# PROBLEM TO SOLVE
Repeat every entry below exactly.
** DATA UNDER STUDY follows **
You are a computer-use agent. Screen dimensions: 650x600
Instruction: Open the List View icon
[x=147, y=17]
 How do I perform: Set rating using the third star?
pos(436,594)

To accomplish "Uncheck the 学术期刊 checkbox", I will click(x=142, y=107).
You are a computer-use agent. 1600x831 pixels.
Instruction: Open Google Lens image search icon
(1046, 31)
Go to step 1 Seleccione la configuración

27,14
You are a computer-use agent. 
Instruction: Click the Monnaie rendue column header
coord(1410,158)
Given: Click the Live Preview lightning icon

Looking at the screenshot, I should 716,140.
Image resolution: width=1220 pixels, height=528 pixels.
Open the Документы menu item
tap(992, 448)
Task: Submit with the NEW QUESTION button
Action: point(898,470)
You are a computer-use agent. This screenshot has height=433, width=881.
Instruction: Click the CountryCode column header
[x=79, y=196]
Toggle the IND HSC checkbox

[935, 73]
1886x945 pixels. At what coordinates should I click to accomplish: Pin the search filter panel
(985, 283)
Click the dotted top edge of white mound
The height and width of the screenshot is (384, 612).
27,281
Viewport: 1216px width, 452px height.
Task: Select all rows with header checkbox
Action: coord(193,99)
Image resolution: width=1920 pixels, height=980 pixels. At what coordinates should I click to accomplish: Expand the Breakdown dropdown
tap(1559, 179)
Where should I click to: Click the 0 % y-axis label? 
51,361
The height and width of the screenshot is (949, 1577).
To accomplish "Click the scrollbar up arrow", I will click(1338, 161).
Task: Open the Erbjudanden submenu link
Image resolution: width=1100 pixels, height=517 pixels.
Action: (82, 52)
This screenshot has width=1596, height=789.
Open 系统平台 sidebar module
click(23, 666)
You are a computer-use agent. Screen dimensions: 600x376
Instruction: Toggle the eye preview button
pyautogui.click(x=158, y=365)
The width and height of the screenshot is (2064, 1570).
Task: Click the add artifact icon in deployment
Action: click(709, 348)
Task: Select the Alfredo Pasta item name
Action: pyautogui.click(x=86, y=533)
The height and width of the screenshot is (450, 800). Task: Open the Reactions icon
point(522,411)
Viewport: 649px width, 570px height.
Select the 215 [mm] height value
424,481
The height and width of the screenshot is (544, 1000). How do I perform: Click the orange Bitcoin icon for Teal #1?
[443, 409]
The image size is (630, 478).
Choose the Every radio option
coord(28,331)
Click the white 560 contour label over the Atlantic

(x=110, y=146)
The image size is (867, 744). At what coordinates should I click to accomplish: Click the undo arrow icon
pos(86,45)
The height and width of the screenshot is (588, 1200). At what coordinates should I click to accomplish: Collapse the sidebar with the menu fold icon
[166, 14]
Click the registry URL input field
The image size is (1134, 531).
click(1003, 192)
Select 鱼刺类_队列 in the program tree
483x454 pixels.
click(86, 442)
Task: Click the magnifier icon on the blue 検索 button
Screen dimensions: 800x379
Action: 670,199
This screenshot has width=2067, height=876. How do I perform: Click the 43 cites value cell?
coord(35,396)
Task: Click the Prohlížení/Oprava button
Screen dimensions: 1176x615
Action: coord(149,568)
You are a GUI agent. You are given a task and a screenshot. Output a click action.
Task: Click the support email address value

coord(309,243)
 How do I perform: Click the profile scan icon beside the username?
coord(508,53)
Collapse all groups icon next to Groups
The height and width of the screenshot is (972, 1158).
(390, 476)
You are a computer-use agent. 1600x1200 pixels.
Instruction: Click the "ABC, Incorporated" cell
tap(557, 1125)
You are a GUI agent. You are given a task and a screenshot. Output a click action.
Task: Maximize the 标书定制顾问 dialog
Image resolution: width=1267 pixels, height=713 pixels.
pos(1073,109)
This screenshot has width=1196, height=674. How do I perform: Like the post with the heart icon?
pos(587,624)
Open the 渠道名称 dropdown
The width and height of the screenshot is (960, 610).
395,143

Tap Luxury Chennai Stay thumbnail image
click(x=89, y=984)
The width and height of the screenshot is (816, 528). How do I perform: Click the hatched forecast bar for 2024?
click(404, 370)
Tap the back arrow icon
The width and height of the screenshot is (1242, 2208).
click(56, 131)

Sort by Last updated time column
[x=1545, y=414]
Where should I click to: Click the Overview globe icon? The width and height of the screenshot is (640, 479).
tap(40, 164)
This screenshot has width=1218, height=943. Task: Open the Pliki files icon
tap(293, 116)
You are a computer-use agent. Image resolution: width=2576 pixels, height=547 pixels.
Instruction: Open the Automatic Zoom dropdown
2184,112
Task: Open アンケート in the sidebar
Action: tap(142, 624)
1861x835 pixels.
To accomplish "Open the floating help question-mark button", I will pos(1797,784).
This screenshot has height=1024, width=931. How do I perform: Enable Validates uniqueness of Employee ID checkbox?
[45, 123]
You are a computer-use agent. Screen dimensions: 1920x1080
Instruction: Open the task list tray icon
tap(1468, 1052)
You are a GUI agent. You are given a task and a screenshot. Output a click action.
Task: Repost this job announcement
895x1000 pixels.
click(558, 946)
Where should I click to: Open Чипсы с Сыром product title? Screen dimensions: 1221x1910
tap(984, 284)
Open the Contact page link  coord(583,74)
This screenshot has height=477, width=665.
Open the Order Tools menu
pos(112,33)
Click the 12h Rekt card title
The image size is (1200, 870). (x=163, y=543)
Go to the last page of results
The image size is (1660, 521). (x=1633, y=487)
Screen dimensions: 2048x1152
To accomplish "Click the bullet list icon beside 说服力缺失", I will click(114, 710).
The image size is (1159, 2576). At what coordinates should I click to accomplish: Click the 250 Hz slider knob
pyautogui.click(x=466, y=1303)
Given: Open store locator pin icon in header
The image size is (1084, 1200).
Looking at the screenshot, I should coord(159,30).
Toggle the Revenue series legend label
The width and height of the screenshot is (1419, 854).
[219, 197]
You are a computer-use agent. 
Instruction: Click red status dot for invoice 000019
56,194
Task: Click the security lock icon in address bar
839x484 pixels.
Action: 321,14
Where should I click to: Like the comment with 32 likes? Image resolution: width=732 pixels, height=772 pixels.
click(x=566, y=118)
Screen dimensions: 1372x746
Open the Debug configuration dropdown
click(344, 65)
** End of DATA UNDER STUDY **
# ANSWER TO THE EXERCISE
You are a computer-use agent. Screen dimensions: 650x600
Instruction: Open the List View icon
[x=147, y=17]
 How do I perform: Set rating using the third star?
pos(436,594)

To accomplish "Uncheck the 学术期刊 checkbox", I will click(x=142, y=107).
You are a computer-use agent. 1600x831 pixels.
Instruction: Open Google Lens image search icon
(1046, 31)
Go to step 1 Seleccione la configuración

27,14
You are a computer-use agent. 
Instruction: Click the Monnaie rendue column header
coord(1410,158)
Given: Click the Live Preview lightning icon

Looking at the screenshot, I should 716,140.
Image resolution: width=1220 pixels, height=528 pixels.
Open the Документы menu item
tap(992, 448)
Task: Submit with the NEW QUESTION button
Action: point(898,470)
You are a computer-use agent. This screenshot has height=433, width=881.
Instruction: Click the CountryCode column header
[x=79, y=196]
Toggle the IND HSC checkbox

[935, 73]
1886x945 pixels. At what coordinates should I click to accomplish: Pin the search filter panel
(985, 283)
Click the dotted top edge of white mound
The height and width of the screenshot is (384, 612).
27,281
Viewport: 1216px width, 452px height.
Task: Select all rows with header checkbox
Action: coord(193,99)
Image resolution: width=1920 pixels, height=980 pixels. At what coordinates should I click to accomplish: Expand the Breakdown dropdown
tap(1559, 179)
Where should I click to: Click the 0 % y-axis label? 
51,361
The height and width of the screenshot is (949, 1577).
To accomplish "Click the scrollbar up arrow", I will click(1338, 161).
Task: Open the Erbjudanden submenu link
Image resolution: width=1100 pixels, height=517 pixels.
Action: (82, 52)
This screenshot has width=1596, height=789.
Open 系统平台 sidebar module
click(23, 666)
You are a computer-use agent. Screen dimensions: 600x376
Instruction: Toggle the eye preview button
pyautogui.click(x=158, y=365)
The width and height of the screenshot is (2064, 1570).
Task: Click the add artifact icon in deployment
Action: click(709, 348)
Task: Select the Alfredo Pasta item name
Action: pyautogui.click(x=86, y=533)
The height and width of the screenshot is (450, 800). Task: Open the Reactions icon
point(522,411)
Viewport: 649px width, 570px height.
Select the 215 [mm] height value
424,481
The height and width of the screenshot is (544, 1000). How do I perform: Click the orange Bitcoin icon for Teal #1?
[443, 409]
The image size is (630, 478).
Choose the Every radio option
coord(28,331)
Click the white 560 contour label over the Atlantic

(x=110, y=146)
The image size is (867, 744). At what coordinates should I click to accomplish: Click the undo arrow icon
pos(86,45)
The height and width of the screenshot is (588, 1200). At what coordinates should I click to accomplish: Collapse the sidebar with the menu fold icon
[166, 14]
Click the registry URL input field
The image size is (1134, 531).
click(1003, 192)
Select 鱼刺类_队列 in the program tree
483x454 pixels.
click(86, 442)
Task: Click the magnifier icon on the blue 検索 button
Screen dimensions: 800x379
Action: 670,199
This screenshot has width=2067, height=876. How do I perform: Click the 43 cites value cell?
coord(35,396)
Task: Click the Prohlížení/Oprava button
Screen dimensions: 1176x615
Action: coord(149,568)
You are a GUI agent. You are given a task and a screenshot. Output a click action.
Task: Click the support email address value

coord(309,243)
 How do I perform: Click the profile scan icon beside the username?
coord(508,53)
Collapse all groups icon next to Groups
The height and width of the screenshot is (972, 1158).
(390, 476)
You are a computer-use agent. 1600x1200 pixels.
Instruction: Click the "ABC, Incorporated" cell
tap(557, 1125)
You are a GUI agent. You are given a task and a screenshot. Output a click action.
Task: Maximize the 标书定制顾问 dialog
Image resolution: width=1267 pixels, height=713 pixels.
pos(1073,109)
This screenshot has width=1196, height=674. How do I perform: Like the post with the heart icon?
pos(587,624)
Open the 渠道名称 dropdown
The width and height of the screenshot is (960, 610).
395,143

Tap Luxury Chennai Stay thumbnail image
click(x=89, y=984)
The width and height of the screenshot is (816, 528). How do I perform: Click the hatched forecast bar for 2024?
click(404, 370)
Tap the back arrow icon
The width and height of the screenshot is (1242, 2208).
click(56, 131)

Sort by Last updated time column
[x=1545, y=414]
Where should I click to: Click the Overview globe icon? The width and height of the screenshot is (640, 479).
tap(40, 164)
This screenshot has width=1218, height=943. Task: Open the Pliki files icon
tap(293, 116)
You are a computer-use agent. Image resolution: width=2576 pixels, height=547 pixels.
Instruction: Open the Automatic Zoom dropdown
2184,112
Task: Open アンケート in the sidebar
Action: tap(142, 624)
1861x835 pixels.
To accomplish "Open the floating help question-mark button", I will pos(1797,784).
This screenshot has height=1024, width=931. How do I perform: Enable Validates uniqueness of Employee ID checkbox?
[45, 123]
You are a computer-use agent. Screen dimensions: 1920x1080
Instruction: Open the task list tray icon
tap(1468, 1052)
You are a GUI agent. You are given a task and a screenshot. Output a click action.
Task: Repost this job announcement
895x1000 pixels.
click(558, 946)
Where should I click to: Open Чипсы с Сыром product title? Screen dimensions: 1221x1910
tap(984, 284)
Open the Contact page link  coord(583,74)
This screenshot has height=477, width=665.
Open the Order Tools menu
pos(112,33)
Click the 12h Rekt card title
The image size is (1200, 870). (x=163, y=543)
Go to the last page of results
The image size is (1660, 521). (x=1633, y=487)
Screen dimensions: 2048x1152
To accomplish "Click the bullet list icon beside 说服力缺失", I will click(114, 710).
The image size is (1159, 2576). At what coordinates should I click to accomplish: Click the 250 Hz slider knob
pyautogui.click(x=466, y=1303)
Given: Open store locator pin icon in header
The image size is (1084, 1200).
Looking at the screenshot, I should coord(159,30).
Toggle the Revenue series legend label
The width and height of the screenshot is (1419, 854).
[219, 197]
You are a computer-use agent. 
Instruction: Click red status dot for invoice 000019
56,194
Task: Click the security lock icon in address bar
839x484 pixels.
Action: 321,14
Where should I click to: Like the comment with 32 likes? Image resolution: width=732 pixels, height=772 pixels.
click(x=566, y=118)
Screen dimensions: 1372x746
Open the Debug configuration dropdown
click(344, 65)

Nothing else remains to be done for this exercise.